The ‘Cellist of Auschwitz’
Because Anita Lasker could play an instrument, she was assigned to the girls’ orchestra at Auschwitz. “The cello saved my life,” she said later. When the forced laborers left the camp in the morning and returned in the evening, the orchestra played music for them to march to. On Sundays, the girls performed for the SS.
“Not a single one of us believed we’d make it out of Auschwitz in any other way than up the chimney,” were her words. In 1944, when Soviet troops were advancing on Auschwitz, Anita and her sister were moved to the extremely overcrowded concentration camp at Bergen-Belsen, where people died of hunger, thirst and disease. “Auschwitz was a camp that systematically murdered people,” she later wrote in her memoirs, “in Belsen, you just died.”
‘We’re full of hope and new courage’
British soldiers liberated the camp on April 15, 1945. One day later, the BBC’s German-language program broadcast one of the first eyewitness reports of German concentration camps. Anita Lasker came up to the microphone: “The Auschwitz prisoners, the few that remain, all fear the world will not believe what happened there,” she said.
She then described the horror in detail and added: “Liberation finally came on the 15th. The liberation we’d been hoping for for three years. We still think we’re dreaming. We see the English driving through the camp, people who want to do us no harm … But now we’re looking forward. We’re full of hope and new courage. We’re liberated.”
A long silence about the past
In September 1945, she testified against the guards at Bergen-Belsen before a British military court. It would be a long time until Lasker felt able once again to speak of her experience.
She emigrated to Britain in 1946. In London, she became a founding member of the English Chamber Orchestra and played in this ensemble until the turn of the century. Lasker married pianist Peter Wallfisch, who, like her, was from Breslau. He had emigrated to Palestine as part of he Kindertransport (German for “children’s transport”) — an organized rescue effort of mainly Jewish children from Nazi-controlled territory. The couple did not speak to their children about the past. When her daughter, Maya, asked her mother why she had a phone number tattooed on her arm, she responded: “I’ll tell you when you’re older.”

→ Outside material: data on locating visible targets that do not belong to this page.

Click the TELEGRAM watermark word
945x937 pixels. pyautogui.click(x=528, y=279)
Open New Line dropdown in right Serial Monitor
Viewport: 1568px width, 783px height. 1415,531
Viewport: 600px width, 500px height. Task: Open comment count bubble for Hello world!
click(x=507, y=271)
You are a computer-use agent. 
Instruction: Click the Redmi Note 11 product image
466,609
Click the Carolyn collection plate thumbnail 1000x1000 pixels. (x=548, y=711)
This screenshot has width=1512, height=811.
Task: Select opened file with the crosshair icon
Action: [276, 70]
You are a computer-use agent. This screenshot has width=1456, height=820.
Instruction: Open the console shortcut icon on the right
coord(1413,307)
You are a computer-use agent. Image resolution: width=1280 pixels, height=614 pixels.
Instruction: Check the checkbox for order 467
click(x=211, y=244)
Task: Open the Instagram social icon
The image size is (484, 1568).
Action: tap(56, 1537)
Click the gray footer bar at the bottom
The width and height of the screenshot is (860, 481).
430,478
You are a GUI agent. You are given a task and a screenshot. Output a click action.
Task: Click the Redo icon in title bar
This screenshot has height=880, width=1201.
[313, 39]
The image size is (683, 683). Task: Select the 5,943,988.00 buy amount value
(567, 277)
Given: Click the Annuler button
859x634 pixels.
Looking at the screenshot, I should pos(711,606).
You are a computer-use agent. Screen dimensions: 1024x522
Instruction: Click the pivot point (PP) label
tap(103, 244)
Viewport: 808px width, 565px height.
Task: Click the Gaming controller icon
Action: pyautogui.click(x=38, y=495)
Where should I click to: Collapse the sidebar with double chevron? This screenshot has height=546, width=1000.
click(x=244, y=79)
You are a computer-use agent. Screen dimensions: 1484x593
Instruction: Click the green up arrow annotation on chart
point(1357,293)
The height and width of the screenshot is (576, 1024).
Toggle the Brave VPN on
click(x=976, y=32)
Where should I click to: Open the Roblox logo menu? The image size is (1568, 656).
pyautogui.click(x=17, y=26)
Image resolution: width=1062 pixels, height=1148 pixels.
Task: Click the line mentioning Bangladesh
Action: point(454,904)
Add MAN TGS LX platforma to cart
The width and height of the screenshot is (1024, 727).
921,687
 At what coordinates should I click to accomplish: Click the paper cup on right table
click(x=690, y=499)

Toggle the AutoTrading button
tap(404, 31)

After many decades, Anita Lasker-Wallfisch was ready to tell her story. Her book “Inherit the Truth 1939-1945: The Documented Experiences of a Survivor of Auschwitz and Belsen” was published in 1996. It made her internationally known as a witness to history.
In 2018, on the German Day of Remembrance for the Victims of National Socialism, Anita Lasker-Wallfisch gave a fiery speech in the country’s parliament, the Bundestag, admonishing people not to forget. She said she perceived an increasing societal sentiment to leave such things in the past. Lasker-Wallfisch continued, “What are we meant to draw the line under? What happened, happened, and it cannot be expunged by drawing a line.”
Now Lasker-Wallfisch is turning 100. A concert is being held in her honor in London. Dignitaries from all over the world are coming to congratulate one of the last living witnesses of the Holocaust. Her daughter Maya, son Raphael as well as grandchildren and great-grandchildren will also toast her. But what’s important to the centenarian isn’t the extravagant celebration. What Anita Lasker-Wallfisch likely desires above all is that the poison of hate and antisemitism be eradicated once and for all. A wish that is, unfortunately, not so easy to fulfill.
This article was originally written in German.